_What to work on_
Rewrite the entries below, changing "Output a click action" to "Return a single click action" everywhere it occurs and leaving all other text untouched.

-- Dataset start --

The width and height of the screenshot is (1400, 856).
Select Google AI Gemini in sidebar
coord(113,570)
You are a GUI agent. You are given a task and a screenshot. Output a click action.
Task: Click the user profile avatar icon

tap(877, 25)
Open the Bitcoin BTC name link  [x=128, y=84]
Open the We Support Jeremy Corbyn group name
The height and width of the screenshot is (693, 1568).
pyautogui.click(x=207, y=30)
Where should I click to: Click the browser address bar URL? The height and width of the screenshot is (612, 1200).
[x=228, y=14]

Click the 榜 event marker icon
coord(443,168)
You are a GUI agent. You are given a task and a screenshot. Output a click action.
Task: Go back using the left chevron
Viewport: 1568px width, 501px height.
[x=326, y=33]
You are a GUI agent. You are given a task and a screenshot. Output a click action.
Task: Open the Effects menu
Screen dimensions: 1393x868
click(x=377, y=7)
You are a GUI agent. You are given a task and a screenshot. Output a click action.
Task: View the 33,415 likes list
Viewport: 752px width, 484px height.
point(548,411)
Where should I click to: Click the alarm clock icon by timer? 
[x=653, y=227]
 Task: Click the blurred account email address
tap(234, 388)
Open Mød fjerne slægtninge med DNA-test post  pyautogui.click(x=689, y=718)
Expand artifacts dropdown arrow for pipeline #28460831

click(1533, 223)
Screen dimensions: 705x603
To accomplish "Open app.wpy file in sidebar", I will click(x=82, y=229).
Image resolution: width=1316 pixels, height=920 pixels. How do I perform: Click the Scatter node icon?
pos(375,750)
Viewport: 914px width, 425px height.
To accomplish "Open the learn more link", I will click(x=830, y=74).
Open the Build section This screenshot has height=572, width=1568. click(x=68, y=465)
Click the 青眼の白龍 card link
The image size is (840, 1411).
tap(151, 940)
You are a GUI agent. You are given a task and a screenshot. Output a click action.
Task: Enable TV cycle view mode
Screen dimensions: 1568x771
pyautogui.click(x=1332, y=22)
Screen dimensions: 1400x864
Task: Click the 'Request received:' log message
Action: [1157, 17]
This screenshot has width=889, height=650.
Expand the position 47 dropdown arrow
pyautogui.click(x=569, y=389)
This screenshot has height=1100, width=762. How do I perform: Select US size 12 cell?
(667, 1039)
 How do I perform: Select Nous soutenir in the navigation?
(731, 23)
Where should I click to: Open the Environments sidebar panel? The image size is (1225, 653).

-- Dataset end --

_Worked solution_
The width and height of the screenshot is (1400, 856).
Select Google AI Gemini in sidebar
coord(113,570)
You are a GUI agent. You are given a task and a screenshot. Return a single click action.
Task: Click the user profile avatar icon

tap(877, 25)
Open the Bitcoin BTC name link  [x=128, y=84]
Open the We Support Jeremy Corbyn group name
The height and width of the screenshot is (693, 1568).
pyautogui.click(x=207, y=30)
Where should I click to: Click the browser address bar URL? The height and width of the screenshot is (612, 1200).
[x=228, y=14]

Click the 榜 event marker icon
coord(443,168)
You are a GUI agent. You are given a task and a screenshot. Return a single click action.
Task: Go back using the left chevron
Viewport: 1568px width, 501px height.
[x=326, y=33]
You are a GUI agent. You are given a task and a screenshot. Return a single click action.
Task: Open the Effects menu
Screen dimensions: 1393x868
click(x=377, y=7)
You are a GUI agent. You are given a task and a screenshot. Return a single click action.
Task: View the 33,415 likes list
Viewport: 752px width, 484px height.
point(548,411)
Where should I click to: Click the alarm clock icon by timer? 
[x=653, y=227]
 Task: Click the blurred account email address
tap(234, 388)
Open Mød fjerne slægtninge med DNA-test post  pyautogui.click(x=689, y=718)
Expand artifacts dropdown arrow for pipeline #28460831

click(1533, 223)
Screen dimensions: 705x603
To accomplish "Open app.wpy file in sidebar", I will click(x=82, y=229).
Image resolution: width=1316 pixels, height=920 pixels. How do I perform: Click the Scatter node icon?
pos(375,750)
Viewport: 914px width, 425px height.
To accomplish "Open the learn more link", I will click(x=830, y=74).
Open the Build section This screenshot has height=572, width=1568. click(x=68, y=465)
Click the 青眼の白龍 card link
The image size is (840, 1411).
tap(151, 940)
You are a GUI agent. You are given a task and a screenshot. Return a single click action.
Task: Enable TV cycle view mode
Screen dimensions: 1568x771
pyautogui.click(x=1332, y=22)
Screen dimensions: 1400x864
Task: Click the 'Request received:' log message
Action: [1157, 17]
This screenshot has width=889, height=650.
Expand the position 47 dropdown arrow
pyautogui.click(x=569, y=389)
This screenshot has height=1100, width=762. How do I perform: Select US size 12 cell?
(667, 1039)
 How do I perform: Select Nous soutenir in the navigation?
(731, 23)
Where should I click to: Open the Environments sidebar panel? The image size is (1225, 653).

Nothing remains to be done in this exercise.